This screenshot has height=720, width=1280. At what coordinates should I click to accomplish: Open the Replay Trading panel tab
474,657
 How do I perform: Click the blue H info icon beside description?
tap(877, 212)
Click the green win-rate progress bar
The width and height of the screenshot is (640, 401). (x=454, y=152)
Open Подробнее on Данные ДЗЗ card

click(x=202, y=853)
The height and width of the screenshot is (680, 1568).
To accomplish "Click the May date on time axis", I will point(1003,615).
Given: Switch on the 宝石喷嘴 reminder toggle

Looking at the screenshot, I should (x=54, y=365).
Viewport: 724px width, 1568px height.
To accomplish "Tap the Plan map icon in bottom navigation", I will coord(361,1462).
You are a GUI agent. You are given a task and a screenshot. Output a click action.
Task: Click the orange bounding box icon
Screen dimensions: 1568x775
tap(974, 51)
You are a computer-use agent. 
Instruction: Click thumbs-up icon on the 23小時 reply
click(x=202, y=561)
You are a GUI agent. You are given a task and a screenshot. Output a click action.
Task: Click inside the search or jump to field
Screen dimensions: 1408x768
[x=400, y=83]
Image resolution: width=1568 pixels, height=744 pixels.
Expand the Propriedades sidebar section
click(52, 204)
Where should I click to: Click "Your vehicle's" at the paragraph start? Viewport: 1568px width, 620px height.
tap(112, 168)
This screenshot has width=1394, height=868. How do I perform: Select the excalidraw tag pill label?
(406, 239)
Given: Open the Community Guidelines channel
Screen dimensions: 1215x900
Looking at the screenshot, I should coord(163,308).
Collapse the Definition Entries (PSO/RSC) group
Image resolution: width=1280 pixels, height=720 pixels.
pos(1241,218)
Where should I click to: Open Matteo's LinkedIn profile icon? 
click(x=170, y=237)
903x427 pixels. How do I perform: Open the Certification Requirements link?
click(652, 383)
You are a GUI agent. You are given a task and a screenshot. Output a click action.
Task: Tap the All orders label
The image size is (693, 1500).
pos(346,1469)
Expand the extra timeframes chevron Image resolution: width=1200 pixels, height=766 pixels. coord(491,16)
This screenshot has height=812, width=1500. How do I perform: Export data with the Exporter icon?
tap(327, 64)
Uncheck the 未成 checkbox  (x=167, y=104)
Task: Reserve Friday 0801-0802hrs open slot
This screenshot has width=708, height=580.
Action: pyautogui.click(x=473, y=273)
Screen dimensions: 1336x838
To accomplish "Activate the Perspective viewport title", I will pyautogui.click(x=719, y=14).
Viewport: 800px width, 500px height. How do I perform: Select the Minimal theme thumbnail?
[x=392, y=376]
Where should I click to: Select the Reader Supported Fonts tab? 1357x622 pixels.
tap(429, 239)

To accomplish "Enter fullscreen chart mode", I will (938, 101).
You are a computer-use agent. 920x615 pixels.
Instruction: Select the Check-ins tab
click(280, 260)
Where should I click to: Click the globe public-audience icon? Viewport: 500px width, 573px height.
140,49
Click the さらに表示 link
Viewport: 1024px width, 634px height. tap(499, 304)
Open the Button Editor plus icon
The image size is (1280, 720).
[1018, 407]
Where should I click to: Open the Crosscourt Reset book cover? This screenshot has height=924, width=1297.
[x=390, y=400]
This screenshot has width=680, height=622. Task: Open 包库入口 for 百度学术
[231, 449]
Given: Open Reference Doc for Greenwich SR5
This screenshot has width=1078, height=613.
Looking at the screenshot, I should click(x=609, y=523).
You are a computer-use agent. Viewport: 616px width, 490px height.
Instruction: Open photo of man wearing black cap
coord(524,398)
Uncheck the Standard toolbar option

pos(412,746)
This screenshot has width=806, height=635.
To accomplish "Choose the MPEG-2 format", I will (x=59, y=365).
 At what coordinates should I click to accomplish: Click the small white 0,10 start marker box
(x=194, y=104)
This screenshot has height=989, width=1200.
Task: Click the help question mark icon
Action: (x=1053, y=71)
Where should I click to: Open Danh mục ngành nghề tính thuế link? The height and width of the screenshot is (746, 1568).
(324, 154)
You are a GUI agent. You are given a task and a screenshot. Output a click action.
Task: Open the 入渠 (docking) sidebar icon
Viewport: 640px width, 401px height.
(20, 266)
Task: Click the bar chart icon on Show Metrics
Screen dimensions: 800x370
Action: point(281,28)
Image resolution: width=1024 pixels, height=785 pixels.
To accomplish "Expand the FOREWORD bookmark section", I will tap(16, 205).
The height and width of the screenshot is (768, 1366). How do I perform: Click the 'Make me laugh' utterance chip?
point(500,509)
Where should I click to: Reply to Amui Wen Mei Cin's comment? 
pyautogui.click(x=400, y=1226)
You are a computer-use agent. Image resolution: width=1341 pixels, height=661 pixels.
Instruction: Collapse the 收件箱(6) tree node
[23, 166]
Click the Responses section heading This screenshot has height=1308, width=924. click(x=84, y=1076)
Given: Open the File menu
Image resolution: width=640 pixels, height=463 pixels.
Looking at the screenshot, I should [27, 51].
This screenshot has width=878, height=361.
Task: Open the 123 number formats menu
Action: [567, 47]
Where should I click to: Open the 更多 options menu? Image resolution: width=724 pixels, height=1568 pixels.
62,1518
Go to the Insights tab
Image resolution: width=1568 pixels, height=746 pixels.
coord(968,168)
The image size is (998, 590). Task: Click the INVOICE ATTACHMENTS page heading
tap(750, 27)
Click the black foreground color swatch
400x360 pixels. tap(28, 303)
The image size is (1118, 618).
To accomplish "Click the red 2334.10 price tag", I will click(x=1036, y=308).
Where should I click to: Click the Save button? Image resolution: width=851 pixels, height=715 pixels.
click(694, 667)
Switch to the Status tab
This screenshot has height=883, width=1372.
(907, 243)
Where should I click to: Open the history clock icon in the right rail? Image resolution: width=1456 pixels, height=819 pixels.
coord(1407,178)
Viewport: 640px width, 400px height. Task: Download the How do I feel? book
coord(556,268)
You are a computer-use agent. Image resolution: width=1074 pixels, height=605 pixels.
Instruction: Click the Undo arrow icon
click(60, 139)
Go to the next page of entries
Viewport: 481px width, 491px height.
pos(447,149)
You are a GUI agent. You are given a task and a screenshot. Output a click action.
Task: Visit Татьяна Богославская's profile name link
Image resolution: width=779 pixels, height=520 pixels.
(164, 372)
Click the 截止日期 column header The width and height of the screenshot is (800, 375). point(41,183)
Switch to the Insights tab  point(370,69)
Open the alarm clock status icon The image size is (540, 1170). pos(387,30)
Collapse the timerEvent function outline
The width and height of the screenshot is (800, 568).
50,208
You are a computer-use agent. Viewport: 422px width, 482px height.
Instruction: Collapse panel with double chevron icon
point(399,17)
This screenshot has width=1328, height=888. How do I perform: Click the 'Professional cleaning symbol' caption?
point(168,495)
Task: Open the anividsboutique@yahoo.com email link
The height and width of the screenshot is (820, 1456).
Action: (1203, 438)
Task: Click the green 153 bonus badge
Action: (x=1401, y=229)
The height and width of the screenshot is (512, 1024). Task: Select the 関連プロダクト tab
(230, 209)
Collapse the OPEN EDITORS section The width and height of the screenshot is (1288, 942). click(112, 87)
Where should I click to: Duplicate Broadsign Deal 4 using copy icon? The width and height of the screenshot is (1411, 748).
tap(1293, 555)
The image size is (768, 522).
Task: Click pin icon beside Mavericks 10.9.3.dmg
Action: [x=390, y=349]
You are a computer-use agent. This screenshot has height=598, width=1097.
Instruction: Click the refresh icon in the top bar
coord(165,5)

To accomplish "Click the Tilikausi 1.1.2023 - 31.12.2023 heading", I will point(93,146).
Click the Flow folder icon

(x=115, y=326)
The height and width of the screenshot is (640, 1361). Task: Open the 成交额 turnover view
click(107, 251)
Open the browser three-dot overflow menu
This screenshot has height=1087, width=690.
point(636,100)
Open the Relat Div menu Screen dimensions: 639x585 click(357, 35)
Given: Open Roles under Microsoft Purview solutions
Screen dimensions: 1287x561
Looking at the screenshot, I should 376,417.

TO DO. Filter the records above down to the lines that hold the string "computer".

WRITTEN SOLUTION.
You are a computer-use agent. 
You are a computer-use agent. 920x615 pixels.
You are a computer-use agent. Viewport: 616px width, 490px height.
You are a computer-use agent. Image resolution: width=1341 pixels, height=661 pixels.
You are a computer-use agent. Image resolution: width=1074 pixels, height=605 pixels.
You are a computer-use agent. Viewport: 422px width, 482px height.
You are a computer-use agent. This screenshot has height=598, width=1097.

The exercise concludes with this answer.